From the livestock acquired by JBS in Brazil, approximately 25% spends 90 to 120 days of their life in a feedlot, and the remaining time until the animals are 30 to 36 months old is spent on pasture. The other animals, or 75% of the total acquired, are bred throughout their lives in pasture.
POULTRY AND PORK
Seara has more than 9,000 integrated chicken, turkey and pork suppliers in Brazil, divided into own farms and integrated breeders.
At the own JBS farms, just like with integrated suppliers, the animals are fed exclusively with feed produced by the own Company. The feed mix, which includes corn, soy and other grains, does not use any type of growth hormone, as determined by the Brazilian legislation. The Company also provides all consumables to the producer, such as chicks, vitamins, chlorine, disinfectants and, when necessary and prescribed by the veterinarian from JBS, medications.
The producers receive constant assistance and training, and are also periodically visited by the Company’s technical team, comprised of more than 300 field professionals, to check if the practice adopted complies with the principles required by JBS, and also to guide farmers about the best practices.
Through Technical Guidelines (OTs), Seara defines the criteria to be adopted by the producers. In addition to OTs and checklists, other control records are used, so that the Animal Welfare indicators can be tracked and controlled systematically.
Indicators such as housing density, percentage of callosities in the bird feet, percentage of initial and final viability, nutritional levels, availability of proper feed, water quality control and availability, compliance with the five fundamental freedoms and environment control (temperature, humidity, ventilation, lighting and quality of “bed”), are on the list of factors controlled by farmers, in order to guarantee the animal well-being during the production.
In poultry farming, the density in breeders complies with a maximum limit, according to the best market practices, so that all birds have space to move freely and have access to the substrate (also known as avian bed), which allows them to manifest their natural behavior. A minimum darkness period of four uninterrupted hours is also adopted in all farms, to offer proper rest to the animals.
The debeaking process is not executed in broiler farms. In production farms, the laser procedure is only used in male birds, preventing that the female is injured during copulation. This practice is the most modern executed in the market and is in line with the best global Animal Welfare practices.
Concerning the use of antibiotics, JBS has gradually reduced the amount used in its production, not being used preventively, and the Company is committed to continue reducing its use along the years.
The platform “Hoje tem Frango”, created by Seara, includes different information concerning poultry breeding, which can contribute to understanding how Animal Welfare and the company’s production practices are executed.
In pork breeding, the farm density also complies with a maximum limit, according to the best market practices, so that the animals have space to move freely and express their natural behavior.

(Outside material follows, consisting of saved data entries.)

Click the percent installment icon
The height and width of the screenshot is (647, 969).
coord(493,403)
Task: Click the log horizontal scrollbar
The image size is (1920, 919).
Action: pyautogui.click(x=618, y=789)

Teeth cutting is not a practice used by piglet producing farms from Seara. Adaptations in handling have allowed abandoning this practice. Tail docking is still used with the goal of avoiding problems for adult hogs, since maintaining the tail intact can facilitate cannibalism among these animals. This procedure is acknowledged internally as the best practice to ensure production within modern Animal Welfare standards.
Concerning surgical castration, the practice is also abolished from the piglet production processes from JBS. Currently, the Company opts for immunological castration, promoting more comfort and less stress to the animals.